_Consigne A:_ Résumez en deux phrases le compte rendu du concert d'Arman Méliès.
_Consigne B:_ Poursuivez le compte rendu du concert d'Arman Méliès à partir de sa dernière phrase.

_Texte source:_

⁂

Pour la sortie de son nouvel album Casino, Arman Méliès était en concert deux soirs au Divan du monde.
Mercredi 14 mai : premier soir.
Arman Méliès ne sera jamais une star et c’est bien tout le mal que l’on peut lui souhaiter.
Entendre au supermarché alors que l’on erre dans les allées d’un hard discount, à la station service alors que l’on s’interroge sur la spéculation pétrolière, dans un ascenseur, chez le coiffeur ou ailleurs, "Mille fois par jour" ou "Diva" ... cela n’est pas fait pour lui. Tout comme il semble bien improbable de se retrouver nez à nez avec un Méliès géant en carton dans le hall d’un supermarché culturel. Le bonhomme n’a pas l’étoffe de ces héros-là et ce n’est peut être pas plus mal.
Je vous livre l’état de mes réflexions au moment où je quitte le Divan du monde le concert tout juste terminé.
La dernière note de musique éteinte, les choses n’ont pas traîné. Quelques applaudissements rapidement expédiés, les lumières de la salle se sont rallumées. Les irréductibles, une trentaine de personnes qui ont écouté l’intégralité du concert assis par terre, se sont levés ; pour les autres, au choix : un stand de merchandising, étrangement placé en dehors de l’axe de circulation du public, le bar du Divan aux prix qui tapent un peu (8 euros la pinte) ou la sortie pour une cigarette bien méritée ...
Sensation étrange. Comme si ce que l’on venait d’entendre n’avait pas laissé de traces. C’est fini, on plie les gaules, on passe à autre chose. Ce serait-on ennuyé ?

⁂

_Extraits d'enregistrements:_
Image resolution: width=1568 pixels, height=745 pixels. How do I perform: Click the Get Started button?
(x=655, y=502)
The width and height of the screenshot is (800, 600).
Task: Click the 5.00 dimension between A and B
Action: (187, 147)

⁂

_Résultat de l'exercice A:_ Pour la sortie de son album Casino, Arman Méliès a joué deux soirs au Divan du monde. Ce compte rendu porte sur le premier soir, le mercredi 14 mai : l'auteur souhaite au chanteur de ne jamais devenir une star, puis raconte une fin de concert expédiée qui laisse l'impression étrange que la musique n'a pas laissé de traces.

_Résultat de l'exercice B:_
Tout bien réfléchi, je crois que monsieur Méliès s’est livré avec nous, public, à un étrange petit jeu. Plutôt que de faire sa star à grands renforts de poses complaisantes, d’attitudes dictées par la lecture du petit manuel de la parfaite pop star ou de phrases interminables façon "je chante en français et suis un peu poète", Arman s’est livré à l’exercice complexe de nous emmener dans son univers. Progressivement, il nous a guidé, séduit, charmé pour nous conduire vers une sorte de séance collective d’hypnose musicale. Voilà sûrement pourquoi le réveil a semblé lent et silencieux.
Tiraillés entre pop et chanson, Méliès et sa bande, nous ont, en 17 morceaux, pris par la main et promenés dans leur univers aux mélodies hypnotiques et envoûtantes.
Mais reprenons.
Pour la mise en bouche, la première partie est assurée par Arlt. Un grand garçon aux joues mangées par d’énormes rouflaquettes rock’n’roll d’un autre temps et une jeune fille brune filiforme vêtue d’une robe noire et de chaussettes à rayures.
Une guitare, deux voix pour un concert de chansons d’amours. Chansons un peu bancales, presque surréalistes. Une charmante désinvolture poétique se dégage de ce duo étrange. Les yeux fermés on pourrait croire de lui qu’il est le frère de Bertrand Belin tant sa voix à des intonations .... D’elle, dont la voix fluette se joue de vocalises, qu’elle serait la cousine de Brigitte Fontaine et de Laetitia Sadier chanteuse du groupe Stereolab.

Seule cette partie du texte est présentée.